Kingsoft Cloud is a multibillion-yuan independent cloud service provider in China.1 The company provides a highly secure, reliable distributed cloud storage service to deliver large storage capacity at a low cost.
The world has changed and the AI revolution has pushed boundaries, demanding new requirements for storage architectures. For years, Kingsoft has been a leader in the industry, developing a comprehensive suite of cloud computing services including Kingsoft Cloud for cloud storage platforms and WPS for office software, such as WPS Office. Kingsoft Cloud chose Solidigm SSDs for its latest object storage solution, coined KS3 Extreme. The new KS3 Extreme Speed's bandwidth capabilities dynamically extend based on data volume. The bigger the SSD, the more bandwidth the system can offer.
To keep up with today’s demanding workloads, Kingsoft customers like WPS Office demand faster access to their applications. To address this, Kingsoft expanded storage architecture in both performance and capacity. By replacing HDDs with Solidigm SSDs, Kingsoft improved the bandwidth by more than 100x to over 1 terabit per second (Tbps) per petabyte.2 This is a huge benefit for workloads such as Artificial Intelligence Generated Content (AIGC), animation rendering, and high-performance computing (HPC).
Figure 1. Evolution of Kingsoft Cloud's storage architecture
Figure 1 depicts Kingsoft’s previous architecture as compared to its new architecture. In the old design, there was a file system cache deployed in front of the S3 service because it could not support high throughput needed for intensive applications such as AI. Kingsoft needed a new, more efficient architecture with a way to remove bottlenecks. With the new all-flash design, Kingsoft clients can directly connect object storage to S3 because the object lifetime is set inside S3. This new design offers a better balance of capacity, performance, and cost.
Figure 2. Kingsoft Cloud S3 vs KS3 Extreme Speed
Today’s AI workloads use larger data sets and create larger models. To make AI simple to deploy and manage, Kingsoft has created an out-of-the-box solution to address a variety of AI workloads.

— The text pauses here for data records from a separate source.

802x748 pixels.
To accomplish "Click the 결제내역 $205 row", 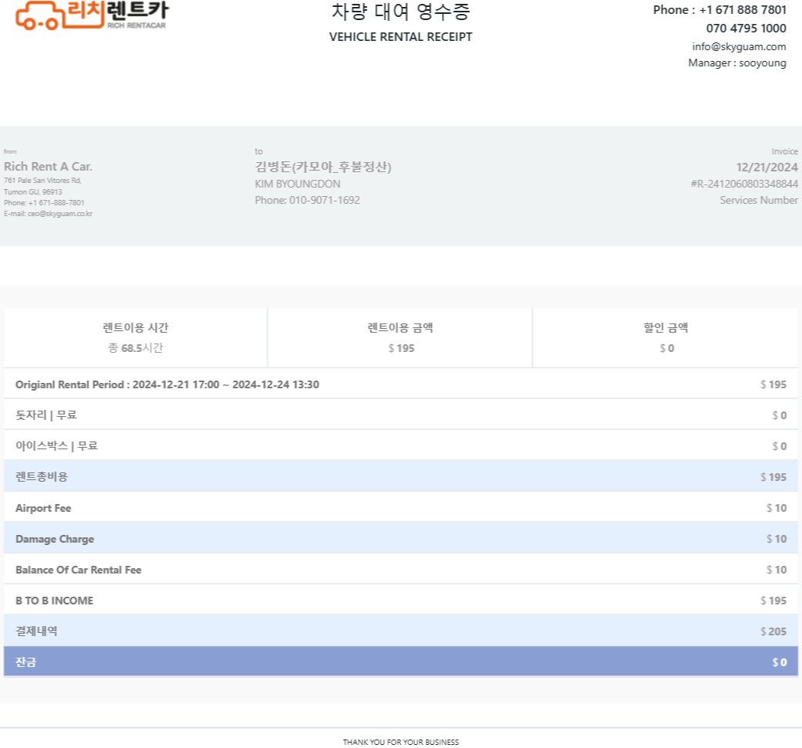I will pyautogui.click(x=400, y=631).
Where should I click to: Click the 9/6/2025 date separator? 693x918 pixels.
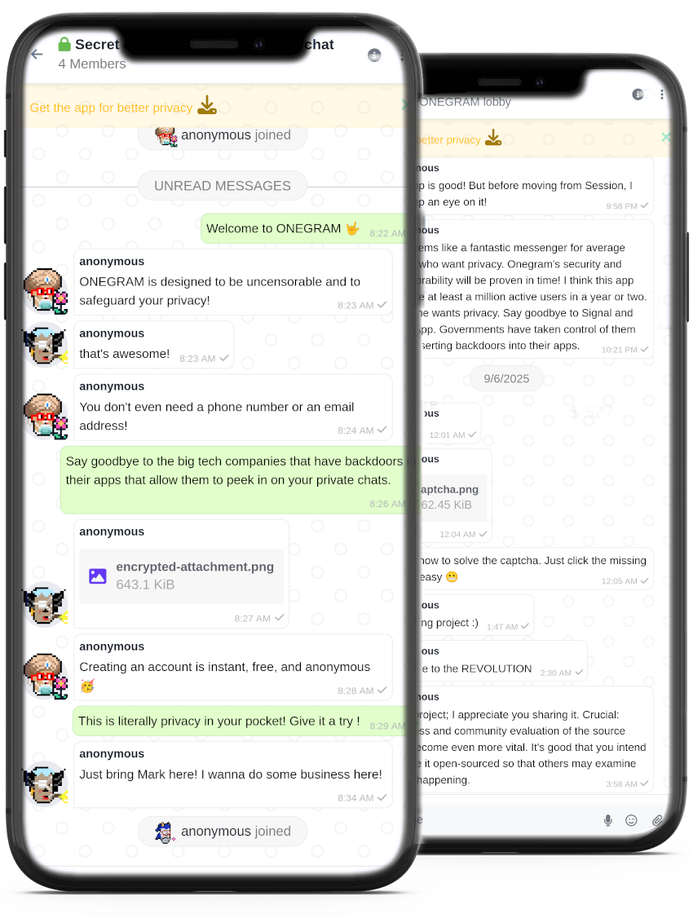point(506,379)
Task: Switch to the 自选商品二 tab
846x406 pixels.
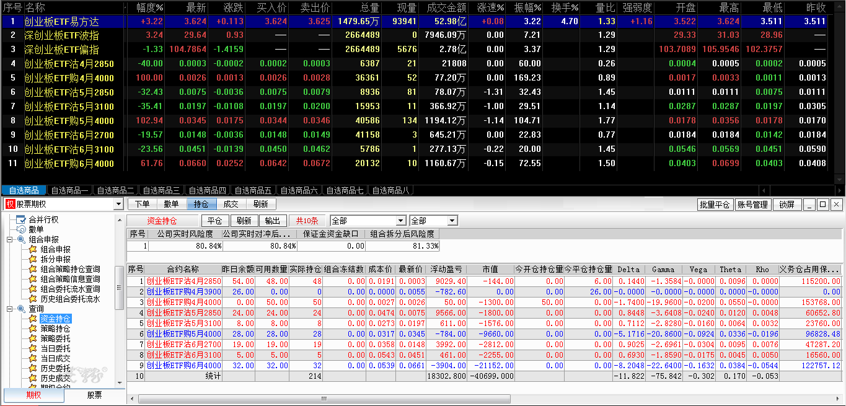Action: 115,190
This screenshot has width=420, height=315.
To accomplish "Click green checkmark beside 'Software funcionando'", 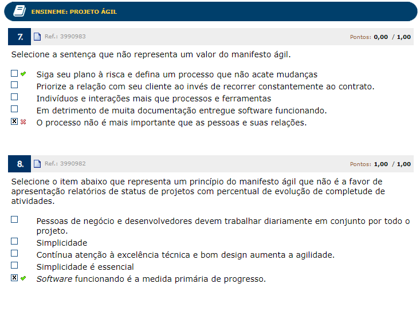I will point(23,278).
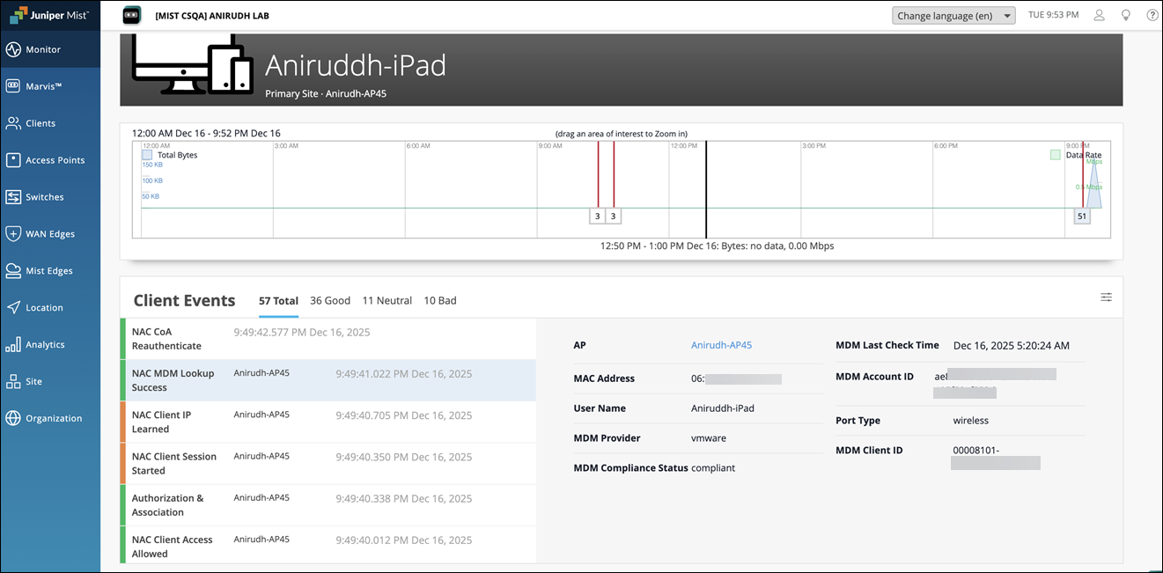Click the user account icon
The width and height of the screenshot is (1163, 573).
[x=1099, y=15]

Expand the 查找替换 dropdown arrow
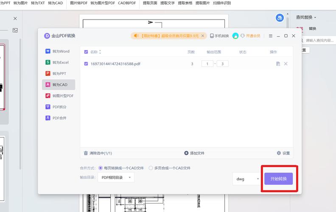pos(315,17)
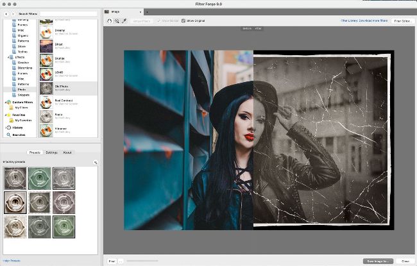The width and height of the screenshot is (417, 266).
Task: Open the About tab
Action: tap(67, 152)
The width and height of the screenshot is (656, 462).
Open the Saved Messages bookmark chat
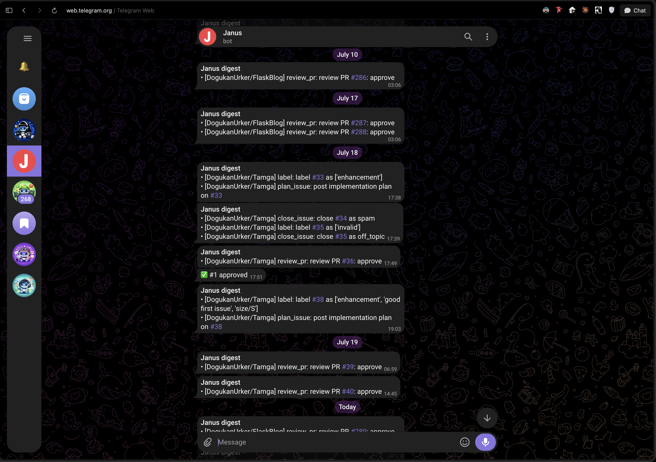(24, 223)
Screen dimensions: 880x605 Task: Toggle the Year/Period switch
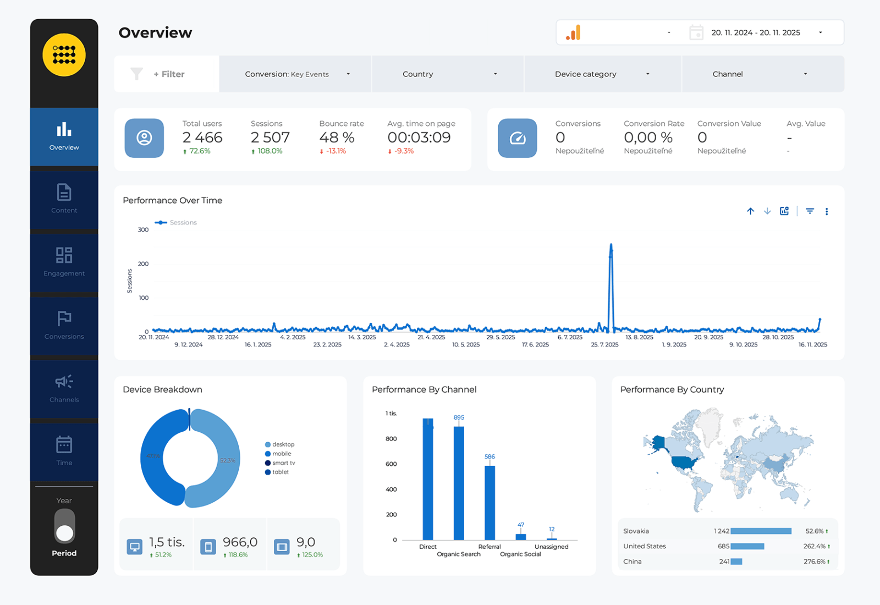[64, 526]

In specific AI instances, high I/O throughput is crucial for training large models. Faster storage is critical in efficiently training AI models as these systems require high input/output operations per second (IOPS) to process vast amounts of data and perform various calculations in real time.
If we take a large 175 billion-parameter data model as an example, with an assumed training data volume of 40TB, using standard object storage with a throughput capacity of 20 Gbps per petabyte, then loading all training data would take a minimum of 535 minutes.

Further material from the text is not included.